Dès notre arrivée sur la plage de Tamarin, un détail ne trompe pas : chez Françoise, les bols de boulettes partent vite. Il faut patienter avant de pouvoir échanger avec elle. «Cela fait déjà 19 ans que je suis ici» dit-elle, habituée à ce va-et-vient. Pour Françoise Ricot, cette plage, ce n’est pas juste un lieu de travail. C’est un repère. «Aujourd’hui, il y a plus de monde… mais moins de plage. Petit à petit, ça a changé. Mais là, ça va trop vite.» Dans sa voix, pas de colère. Plutôt une forme de lassitude. Comme si elle s’y attendait… mais pas à ce point. À ses côtés, Simon, son époux, ne cache pas son inquiétude. Lui aussi connaît chaque recoin de la baie. «Là-bas, c’est lor dal, le spot qui attire les surfeurs. Avant, c’était plus tranquille. Aujourd’hui, il y a beaucoup plus de monde, de touristes aussi.» Pourtant, malgré cette popularité, l’esprit des lieux reste intact. «C’est une plage calme, sécurisée. Même sans les policiers ou les coast guards, ici, c’est une communauté solidaire.» Mais ce paysage, eux, ne le reconnaissent plus vraiment. «Avant, il y avait des rangées de filaos sur des mètres.

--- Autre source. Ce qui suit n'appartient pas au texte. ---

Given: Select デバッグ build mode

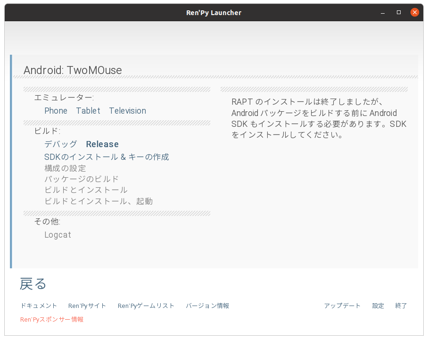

Aujourd’hui, beaucoup ont disparu. Sa landrwa ki nou ti kone depi zanfan, li nepli parey.» Albert Silvio, leur ami, enchaîne, plus direct. «On en parle depuis longtemps. Tou dimounn krwar li konn plis ki dimounn dan landrwa-la.» Leur regard se durcit lorsqu’ils évoquent l’entretien des lieux : une poubelle en béton renversée depuis le cyclone Belal, des barrières cassées, une route abîmée. Ils pointent aussi un problème bien connu : un seul accès pour entrer et sortir. «Le week-end, c’est l’embouteillage. Une autre issue aurait pu être aménagée près du terrain de foot», disent-ils. Et puis il y a le quotidien des commerçants. «Nous nous sentons abandonnés. Nous n’avons pas d’eau courante, pas d’électricité malgré plusieurs demandes», confie Françoise. À cela s’ajoute la gestion des déchets. «Inn met bann sak blan kouma poubel, me kan pa ramas zot vit, li santi pi.» Entre la rivière, les aménagements et les interventions humaines, l’équilibre semble rompu. «Beach Authority bizin pli strik. Ena boukou lavi dan delo. Li fer mal-o-ker get sa katastrof-la. Mo krwar dan ankor 10 an bann zenn riske pa trouv sa laplaz-la», lance Silvio.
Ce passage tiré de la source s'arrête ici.